Pull-quote: “Production ML is not training a model. It’s the disciplines around training, registering, serving, monitoring, retraining, and retiring.”
Why this matters
Most teams shipping their first ML model on Databricks underestimate the discipline required. Training is the small part. The system around training is the large part.
The reference stack
Data ──► Feature Store ◄──── online + offline serving
│
▼
Training pipeline (Databricks Job)
│
▼
MLflow Model Registry ◄──── versions, stages, approvals
│
▼
Mosaic AI Model Serving ◄──── A/B + canary
│
▼
Monitoring (drift, calibration, performance)
│
▼
Retraining trigger (event, schedule, drift threshold)
Feature Store — point-in-time correctness
The Feature Store enforces point-in-time correctness: training features are joined as they were at the historical point in time the label was generated. This eliminates leakage that destroys offline evaluation reliability. Online serving uses the same feature definitions to keep training and serving consistent.
MLflow Model Registry — lifecycle stages
Models progress through stages with explicit gates:
| Stage | Gate |
|---|---|
| Staging | Passes regression suite + calibration checks |
| Production | Passes A/B + canary criteria |
| Archived | Replaced by a newer Production model |
Every stage transition is logged with the user, the reason, and the metrics that justified it.
Calibration-first evaluation
We require every model to ship with Expected Calibration Error (ECE) and conformal prediction intervals (LACP). Headline accuracy is reported but is not the gate.
| Gate | Default threshold |
|---|---|
| ECE | < 0.02 on holdout |
| Reliability diagram | No bin > 0.05 deviation |
| Conformal coverage | Within 2pp of stated coverage |
| Performance regression | No metric below the prior production model |
Mosaic AI Model Serving — A/B and canary
Traffic splits and canary rollouts are first-class. New versions get 5% of traffic, observed for SLAs and metrics, then ramp. Rollback is one click.

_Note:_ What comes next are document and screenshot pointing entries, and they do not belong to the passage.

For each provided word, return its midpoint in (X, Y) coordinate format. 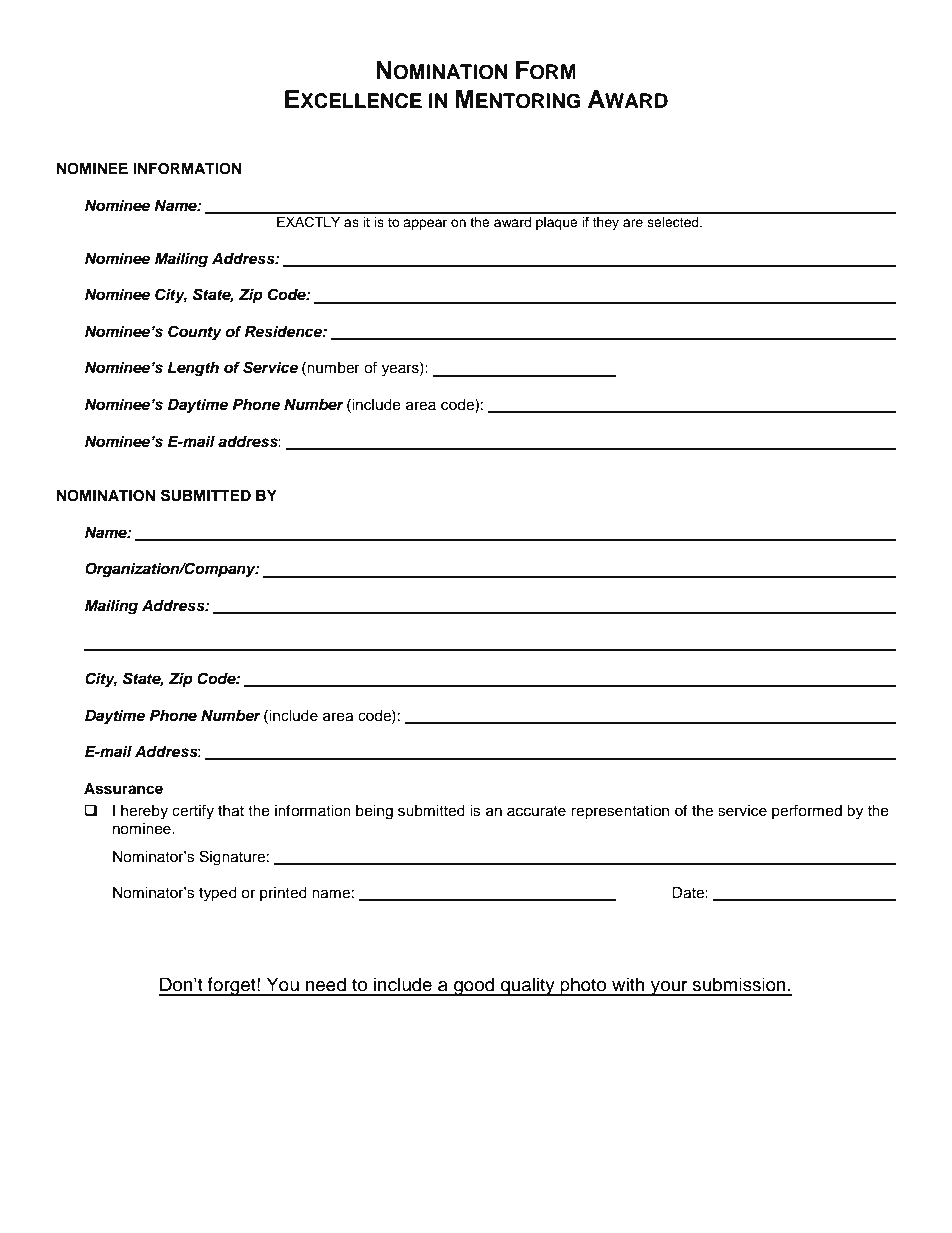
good (474, 986)
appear (425, 224)
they (605, 223)
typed (218, 894)
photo (584, 986)
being (374, 812)
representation (620, 812)
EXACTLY (308, 222)
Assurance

Monitoring — drift, calibration, performance
Three things to monitor:
- Feature drift — input distribution shift
- Calibration drift — ECE moving
- Performance drift — labeled outcomes degrading
Monitoring runs as a Databricks Job. Alerts go to Slack / Teams / PagerDuty.
Closing
Production ML on Databricks is straightforward when the stack is right: Feature Store for consistency, MLflow Registry for lifecycle, Mosaic AI Model Serving for delivery, calibration-first evaluation, and disciplined monitoring. The training is the easy part.